__GOAL OF THE EXERCISE__:
Arrange the records, from the first line through the line containing "tap(177, 85)", as a Markdown table with the columns Row and Line. Give each row a number and leave out blank lines.

__ITEMS__:
+-------+

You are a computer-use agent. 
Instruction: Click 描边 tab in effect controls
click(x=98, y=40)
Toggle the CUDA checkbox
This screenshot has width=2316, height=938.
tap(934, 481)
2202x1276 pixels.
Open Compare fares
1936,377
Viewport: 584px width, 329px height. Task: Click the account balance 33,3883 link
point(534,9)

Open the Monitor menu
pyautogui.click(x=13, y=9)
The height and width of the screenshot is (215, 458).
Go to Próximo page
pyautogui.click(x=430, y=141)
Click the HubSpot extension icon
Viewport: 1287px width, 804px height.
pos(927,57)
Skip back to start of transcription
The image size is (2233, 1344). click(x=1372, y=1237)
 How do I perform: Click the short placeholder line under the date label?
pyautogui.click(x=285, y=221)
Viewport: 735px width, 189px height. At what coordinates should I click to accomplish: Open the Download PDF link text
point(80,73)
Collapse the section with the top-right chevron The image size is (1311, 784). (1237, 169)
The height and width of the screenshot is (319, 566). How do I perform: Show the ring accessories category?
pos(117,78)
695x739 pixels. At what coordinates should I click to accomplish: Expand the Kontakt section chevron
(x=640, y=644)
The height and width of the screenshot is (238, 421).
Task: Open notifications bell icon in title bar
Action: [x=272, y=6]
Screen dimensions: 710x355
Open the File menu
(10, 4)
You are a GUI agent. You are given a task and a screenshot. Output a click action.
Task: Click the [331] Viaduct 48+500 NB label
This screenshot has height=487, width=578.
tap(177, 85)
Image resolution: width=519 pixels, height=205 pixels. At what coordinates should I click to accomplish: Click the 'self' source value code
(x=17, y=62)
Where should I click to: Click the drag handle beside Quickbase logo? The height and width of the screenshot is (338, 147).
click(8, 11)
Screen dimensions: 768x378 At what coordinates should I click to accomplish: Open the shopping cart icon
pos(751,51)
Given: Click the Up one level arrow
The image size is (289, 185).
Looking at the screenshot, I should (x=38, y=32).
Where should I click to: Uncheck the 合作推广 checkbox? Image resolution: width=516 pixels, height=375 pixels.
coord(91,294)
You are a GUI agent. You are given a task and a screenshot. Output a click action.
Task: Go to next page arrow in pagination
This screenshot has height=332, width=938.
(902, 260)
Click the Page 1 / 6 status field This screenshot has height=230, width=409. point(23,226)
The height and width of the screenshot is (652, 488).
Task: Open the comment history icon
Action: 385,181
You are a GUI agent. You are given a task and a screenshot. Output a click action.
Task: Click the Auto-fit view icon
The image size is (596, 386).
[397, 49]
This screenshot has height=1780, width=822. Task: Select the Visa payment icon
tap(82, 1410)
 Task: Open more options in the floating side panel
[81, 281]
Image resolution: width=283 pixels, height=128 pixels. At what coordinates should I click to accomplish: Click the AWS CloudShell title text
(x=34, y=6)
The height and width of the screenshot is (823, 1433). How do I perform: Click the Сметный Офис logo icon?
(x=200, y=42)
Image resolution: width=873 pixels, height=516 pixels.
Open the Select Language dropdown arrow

+-------+

__EXERCISE RESULT__:
| Row | Line |
|---|---|
| 1 | You are a computer-use agent.  |
| 2 | Instruction: Click 描边 tab in effect controls |
| 3 | click(x=98, y=40) |
| 4 | Toggle the CUDA checkbox |
| 5 | This screenshot has width=2316, height=938. |
| 6 | tap(934, 481) |
| 7 | 2202x1276 pixels. |
| 8 | Open Compare fares |
| 9 | 1936,377 |
| 10 | Viewport: 584px width, 329px height. Task: Click the account balance 33,3883 link |
| 11 | point(534,9) |
| 12 | Open the Monitor menu |
| 13 | pyautogui.click(x=13, y=9) |
| 14 | The height and width of the screenshot is (215, 458). |
| 15 | Go to Próximo page |
| 16 | pyautogui.click(x=430, y=141) |
| 17 | Click the HubSpot extension icon |
| 18 | Viewport: 1287px width, 804px height. |
| 19 | pos(927,57) |
| 20 | Skip back to start of transcription |
| 21 | The image size is (2233, 1344). click(x=1372, y=1237) |
| 22 |  How do I perform: Click the short placeholder line under the date label? |
| 23 | pyautogui.click(x=285, y=221) |
| 24 | Viewport: 735px width, 189px height. At what coordinates should I click to accomplish: Open the Download PDF link text |
| 25 | point(80,73) |
| 26 | Collapse the section with the top-right chevron The image size is (1311, 784). (1237, 169) |
| 27 | The height and width of the screenshot is (319, 566). How do I perform: Show the ring accessories category? |
| 28 | pos(117,78) |
| 29 | 695x739 pixels. At what coordinates should I click to accomplish: Expand the Kontakt section chevron |
| 30 | (x=640, y=644) |
| 31 | The height and width of the screenshot is (238, 421). |
| 32 | Task: Open notifications bell icon in title bar |
| 33 | Action: [x=272, y=6] |
| 34 | Screen dimensions: 710x355 |
| 35 | Open the File menu |
| 36 | (10, 4) |
| 37 | You are a GUI agent. You are given a task and a screenshot. Output a click action. |
| 38 | Task: Click the [331] Viaduct 48+500 NB label |
| 39 | This screenshot has height=487, width=578. |
| 40 | tap(177, 85) |